Transition is because they are still saddled with the debt they took on to keep the balance sheet in check. Taking the money they get from principal payments on the mortgage bonds to pay down this debt. Just a note, the bonds on the books accounting for these issues was 15 yr mortgages.... With higher rates, prepayments drop, and folks less likely to sell those homes, pay off that mortgage...
The debt is costlier, and was a key driver in quarterly income going from 2 bil to 1 bil.
Thus a transition, hopefully the geniuses are taking this into account for our eps targets for next year
"Transition Year" - what a crock of bs. A term they have latched to just because it is convenient. Not sure the leadership(or lack of) knows which way is up
You have this wrong
2024 is a transitional year. We are finalizing TDA migration, sts is is moving from the 1970s to the 2000's in ways of working, a number of EC (CEO) will be retiring. This coupled with hiring and budget lockdowns mean nothing is going to happen this year.
There is a ramp up of a transformation org. To me this is the next step of digital. Digital was a complete org ramped up with a single cause. Now we have an org to "assist" in high priority areas each year.. like wfs in 2024.
Thought I'd chime in to reduce the misinformation that happens on this website.
Either way 2024 is a wash. BAU as we regroup. Hope we don't far too far back from the competition during that.
Corporate double speak.
The plan is to anoint Rick when Walt leaves. Rick is a McKinsey trained zealot who focuses on cost control. This isn’t bad in general and certainly STS needs scrutiny, but Rick’s the wrong guy at the wrong time.
When the employees and customers are unhappy for this long and the response is as bad as Walt’s has been I can’t help but picture Enron at the fall with arrogant managers. Any fool who bought into the interest rates will make us gods nonsense needs to revisit that belief.
The only saving grace for us is a lack of competition. Who would customers flee to? Fidelity? Vanguard? JP and Dimon? Yeah, Jamie. The guy who became a genius after being bailed out in 2008 when they were moments away from AIG status.

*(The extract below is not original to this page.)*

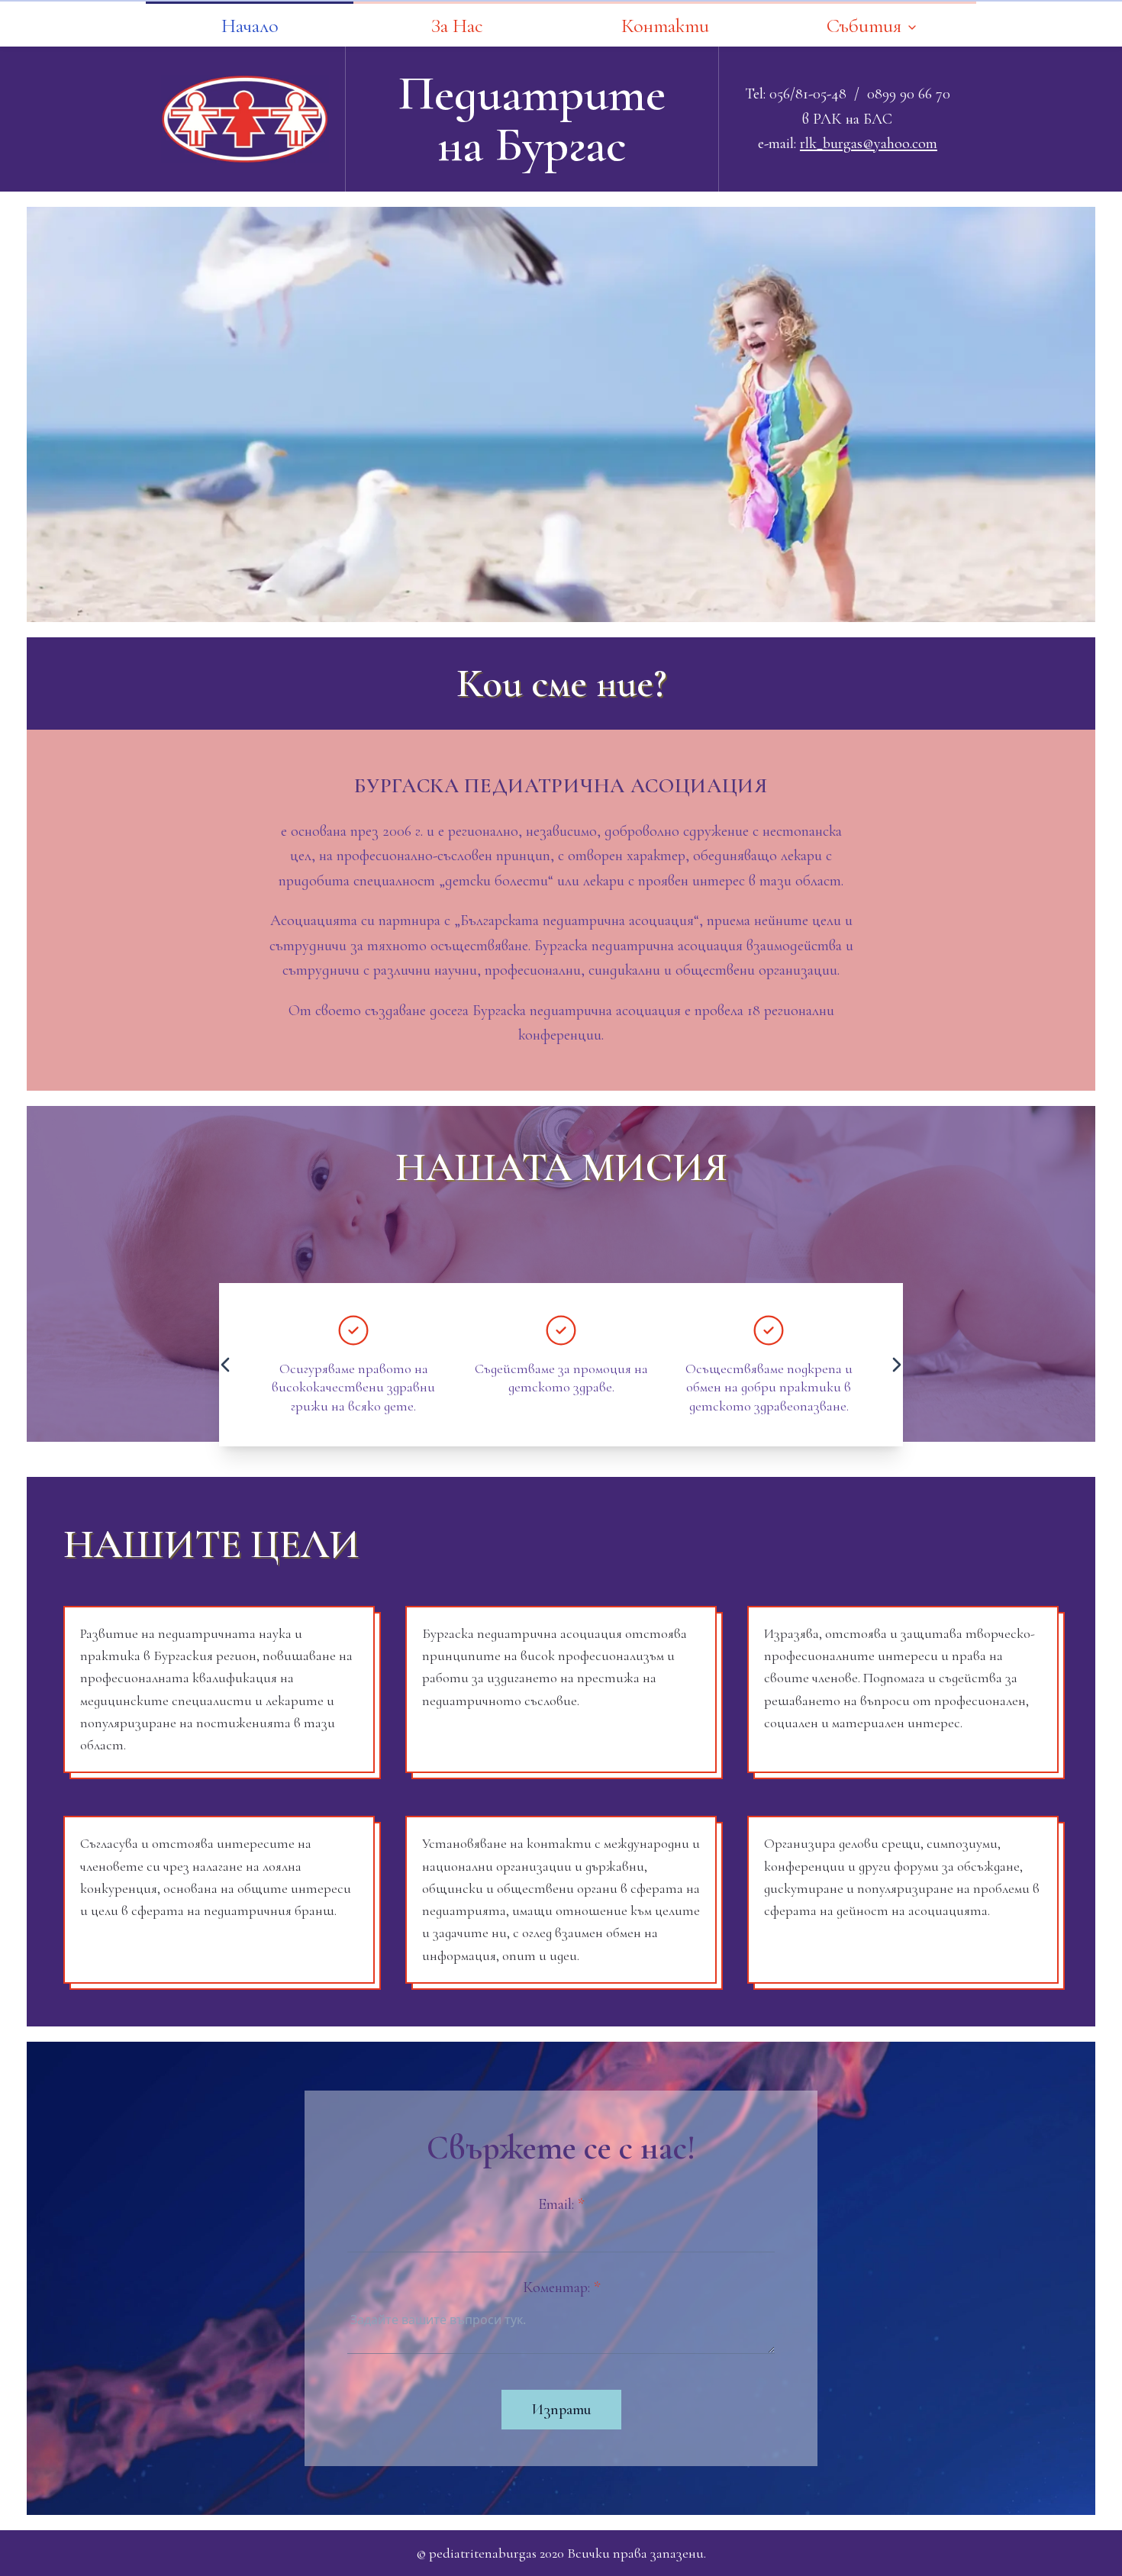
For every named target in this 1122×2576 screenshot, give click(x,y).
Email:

It is a transformation year. You and I hear things will hopefully get better. The EC hears more of the same to reduce headcount, improve our bonuses and outsource. It hasn’t gotten better in many years. The solution? Everyone back in the office! And we are pi---d you aren’t in the office! And if you get Covid because you’re in the office too bad. Such leadership. There’s no transformation that would benefit us or the firm. Only egos that have demolished a once decent firm.
Recently all the senior leaders seem to be talking about this is a transformation year. There's a new transformation org. I've not heard anyone say what we are transforming or what we're transforming into. Buzzwords that look good in a management powerpoint. Hopefully they've thought about this in more detail than the buzzwords.